| YOUR TASK |
Please give the data again in full, exactly as provided.

── INFORMATION PROVIDED

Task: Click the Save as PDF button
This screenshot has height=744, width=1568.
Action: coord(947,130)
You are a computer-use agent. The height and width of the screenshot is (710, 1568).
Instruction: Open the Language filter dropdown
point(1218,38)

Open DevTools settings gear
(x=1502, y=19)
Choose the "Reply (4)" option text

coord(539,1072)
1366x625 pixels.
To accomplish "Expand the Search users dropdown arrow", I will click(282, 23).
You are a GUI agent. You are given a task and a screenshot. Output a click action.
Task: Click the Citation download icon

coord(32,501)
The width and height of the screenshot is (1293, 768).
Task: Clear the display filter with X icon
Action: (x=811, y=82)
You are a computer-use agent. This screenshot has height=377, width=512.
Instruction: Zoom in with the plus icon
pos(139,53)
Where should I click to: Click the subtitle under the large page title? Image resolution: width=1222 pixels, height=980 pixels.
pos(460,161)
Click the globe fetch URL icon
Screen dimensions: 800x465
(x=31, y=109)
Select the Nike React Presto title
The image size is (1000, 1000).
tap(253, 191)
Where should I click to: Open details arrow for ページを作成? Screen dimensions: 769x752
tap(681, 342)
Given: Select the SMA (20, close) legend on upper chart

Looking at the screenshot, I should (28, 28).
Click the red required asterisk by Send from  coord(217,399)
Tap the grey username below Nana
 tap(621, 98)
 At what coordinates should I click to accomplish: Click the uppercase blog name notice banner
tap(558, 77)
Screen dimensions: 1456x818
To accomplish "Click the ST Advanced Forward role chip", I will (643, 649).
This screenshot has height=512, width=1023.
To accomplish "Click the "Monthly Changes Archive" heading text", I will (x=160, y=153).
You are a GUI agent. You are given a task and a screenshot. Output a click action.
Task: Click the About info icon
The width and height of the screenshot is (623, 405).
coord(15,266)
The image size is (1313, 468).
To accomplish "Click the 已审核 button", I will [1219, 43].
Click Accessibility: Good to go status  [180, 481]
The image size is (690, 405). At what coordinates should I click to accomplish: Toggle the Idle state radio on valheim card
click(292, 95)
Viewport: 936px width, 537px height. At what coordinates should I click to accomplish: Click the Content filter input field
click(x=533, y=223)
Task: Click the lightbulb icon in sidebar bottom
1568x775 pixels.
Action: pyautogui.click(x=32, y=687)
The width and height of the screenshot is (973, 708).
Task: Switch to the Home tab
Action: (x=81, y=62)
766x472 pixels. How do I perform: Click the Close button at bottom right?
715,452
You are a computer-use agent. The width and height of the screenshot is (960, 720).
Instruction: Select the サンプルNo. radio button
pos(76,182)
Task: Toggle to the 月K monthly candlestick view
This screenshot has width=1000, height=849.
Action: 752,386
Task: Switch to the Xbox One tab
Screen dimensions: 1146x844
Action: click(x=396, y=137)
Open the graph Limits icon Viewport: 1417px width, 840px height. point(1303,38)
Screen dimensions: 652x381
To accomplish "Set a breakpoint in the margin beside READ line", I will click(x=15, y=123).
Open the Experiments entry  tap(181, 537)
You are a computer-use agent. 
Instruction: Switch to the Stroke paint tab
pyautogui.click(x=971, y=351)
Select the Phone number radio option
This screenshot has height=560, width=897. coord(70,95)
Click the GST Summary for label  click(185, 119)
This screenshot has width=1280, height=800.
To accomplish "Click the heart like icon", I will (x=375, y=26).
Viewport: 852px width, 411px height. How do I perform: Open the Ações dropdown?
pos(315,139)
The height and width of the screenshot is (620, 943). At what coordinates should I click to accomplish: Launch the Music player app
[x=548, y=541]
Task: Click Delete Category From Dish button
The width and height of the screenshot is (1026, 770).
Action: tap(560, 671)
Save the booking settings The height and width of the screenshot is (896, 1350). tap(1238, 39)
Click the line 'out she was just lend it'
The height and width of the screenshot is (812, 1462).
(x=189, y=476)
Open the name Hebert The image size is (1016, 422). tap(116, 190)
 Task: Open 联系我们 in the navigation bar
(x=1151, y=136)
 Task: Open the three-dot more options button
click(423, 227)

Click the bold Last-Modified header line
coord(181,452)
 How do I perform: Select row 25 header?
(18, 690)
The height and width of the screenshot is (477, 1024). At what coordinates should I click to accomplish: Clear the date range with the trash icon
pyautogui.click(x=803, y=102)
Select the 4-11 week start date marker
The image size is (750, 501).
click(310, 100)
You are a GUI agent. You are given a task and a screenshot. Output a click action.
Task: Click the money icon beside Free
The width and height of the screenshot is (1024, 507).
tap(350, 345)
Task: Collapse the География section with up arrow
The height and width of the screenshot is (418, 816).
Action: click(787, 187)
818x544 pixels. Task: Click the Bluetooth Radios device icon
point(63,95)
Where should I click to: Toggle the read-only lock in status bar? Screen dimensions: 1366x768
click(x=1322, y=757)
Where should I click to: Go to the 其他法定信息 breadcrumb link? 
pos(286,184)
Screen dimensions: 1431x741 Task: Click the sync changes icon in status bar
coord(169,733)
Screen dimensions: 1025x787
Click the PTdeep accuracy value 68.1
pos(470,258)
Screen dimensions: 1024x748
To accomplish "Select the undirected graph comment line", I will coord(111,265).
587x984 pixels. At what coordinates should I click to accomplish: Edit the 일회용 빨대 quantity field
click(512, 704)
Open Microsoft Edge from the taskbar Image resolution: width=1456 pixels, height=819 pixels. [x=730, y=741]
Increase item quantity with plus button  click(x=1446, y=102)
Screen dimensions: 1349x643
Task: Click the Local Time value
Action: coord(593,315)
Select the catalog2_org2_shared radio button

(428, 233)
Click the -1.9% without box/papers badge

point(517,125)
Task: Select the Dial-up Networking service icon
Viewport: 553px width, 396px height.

────

| ANSWER BOX |
Task: Click the Save as PDF button
This screenshot has height=744, width=1568.
Action: coord(947,130)
You are a computer-use agent. The height and width of the screenshot is (710, 1568).
Instruction: Open the Language filter dropdown
point(1218,38)

Open DevTools settings gear
(x=1502, y=19)
Choose the "Reply (4)" option text

coord(539,1072)
1366x625 pixels.
To accomplish "Expand the Search users dropdown arrow", I will click(282, 23).
You are a GUI agent. You are given a task and a screenshot. Output a click action.
Task: Click the Citation download icon

coord(32,501)
The width and height of the screenshot is (1293, 768).
Task: Clear the display filter with X icon
Action: (x=811, y=82)
You are a computer-use agent. This screenshot has height=377, width=512.
Instruction: Zoom in with the plus icon
pos(139,53)
Where should I click to: Click the subtitle under the large page title? Image resolution: width=1222 pixels, height=980 pixels.
pos(460,161)
Click the globe fetch URL icon
Screen dimensions: 800x465
(x=31, y=109)
Select the Nike React Presto title
The image size is (1000, 1000).
tap(253, 191)
Where should I click to: Open details arrow for ページを作成? Screen dimensions: 769x752
tap(681, 342)
Given: Select the SMA (20, close) legend on upper chart

Looking at the screenshot, I should (28, 28).
Click the red required asterisk by Send from  coord(217,399)
Tap the grey username below Nana
 tap(621, 98)
 At what coordinates should I click to accomplish: Click the uppercase blog name notice banner
tap(558, 77)
Screen dimensions: 1456x818
To accomplish "Click the ST Advanced Forward role chip", I will (643, 649).
This screenshot has height=512, width=1023.
To accomplish "Click the "Monthly Changes Archive" heading text", I will (x=160, y=153).
You are a GUI agent. You are given a task and a screenshot. Output a click action.
Task: Click the About info icon
The width and height of the screenshot is (623, 405).
coord(15,266)
The image size is (1313, 468).
To accomplish "Click the 已审核 button", I will [1219, 43].
Click Accessibility: Good to go status  [180, 481]
The image size is (690, 405). At what coordinates should I click to accomplish: Toggle the Idle state radio on valheim card
click(292, 95)
Viewport: 936px width, 537px height. At what coordinates should I click to accomplish: Click the Content filter input field
click(x=533, y=223)
Task: Click the lightbulb icon in sidebar bottom
1568x775 pixels.
Action: pyautogui.click(x=32, y=687)
The width and height of the screenshot is (973, 708).
Task: Switch to the Home tab
Action: (x=81, y=62)
766x472 pixels. How do I perform: Click the Close button at bottom right?
715,452
You are a computer-use agent. The width and height of the screenshot is (960, 720).
Instruction: Select the サンプルNo. radio button
pos(76,182)
Task: Toggle to the 月K monthly candlestick view
This screenshot has width=1000, height=849.
Action: 752,386
Task: Switch to the Xbox One tab
Screen dimensions: 1146x844
Action: click(x=396, y=137)
Open the graph Limits icon Viewport: 1417px width, 840px height. point(1303,38)
Screen dimensions: 652x381
To accomplish "Set a breakpoint in the margin beside READ line", I will click(x=15, y=123).
Open the Experiments entry  tap(181, 537)
You are a computer-use agent. 
Instruction: Switch to the Stroke paint tab
pyautogui.click(x=971, y=351)
Select the Phone number radio option
This screenshot has height=560, width=897. coord(70,95)
Click the GST Summary for label  click(185, 119)
This screenshot has width=1280, height=800.
To accomplish "Click the heart like icon", I will (x=375, y=26).
Viewport: 852px width, 411px height. How do I perform: Open the Ações dropdown?
pos(315,139)
The height and width of the screenshot is (620, 943). At what coordinates should I click to accomplish: Launch the Music player app
[x=548, y=541]
Task: Click Delete Category From Dish button
The width and height of the screenshot is (1026, 770).
Action: tap(560, 671)
Save the booking settings The height and width of the screenshot is (896, 1350). tap(1238, 39)
Click the line 'out she was just lend it'
The height and width of the screenshot is (812, 1462).
(x=189, y=476)
Open the name Hebert The image size is (1016, 422). tap(116, 190)
 Task: Open 联系我们 in the navigation bar
(x=1151, y=136)
 Task: Open the three-dot more options button
click(423, 227)

Click the bold Last-Modified header line
coord(181,452)
 How do I perform: Select row 25 header?
(18, 690)
The height and width of the screenshot is (477, 1024). At what coordinates should I click to accomplish: Clear the date range with the trash icon
pyautogui.click(x=803, y=102)
Select the 4-11 week start date marker
The image size is (750, 501).
click(310, 100)
You are a GUI agent. You are given a task and a screenshot. Output a click action.
Task: Click the money icon beside Free
The width and height of the screenshot is (1024, 507).
tap(350, 345)
Task: Collapse the География section with up arrow
The height and width of the screenshot is (418, 816).
Action: click(787, 187)
818x544 pixels. Task: Click the Bluetooth Radios device icon
point(63,95)
Where should I click to: Toggle the read-only lock in status bar? Screen dimensions: 1366x768
click(x=1322, y=757)
Where should I click to: Go to the 其他法定信息 breadcrumb link? 
pos(286,184)
Screen dimensions: 1431x741 Task: Click the sync changes icon in status bar
coord(169,733)
Screen dimensions: 1025x787
Click the PTdeep accuracy value 68.1
pos(470,258)
Screen dimensions: 1024x748
To accomplish "Select the undirected graph comment line", I will coord(111,265).
587x984 pixels. At what coordinates should I click to accomplish: Edit the 일회용 빨대 quantity field
click(512, 704)
Open Microsoft Edge from the taskbar Image resolution: width=1456 pixels, height=819 pixels. [x=730, y=741]
Increase item quantity with plus button  click(x=1446, y=102)
Screen dimensions: 1349x643
Task: Click the Local Time value
Action: coord(593,315)
Select the catalog2_org2_shared radio button

(428, 233)
Click the -1.9% without box/papers badge

point(517,125)
Task: Select the Dial-up Networking service icon
Viewport: 553px width, 396px height.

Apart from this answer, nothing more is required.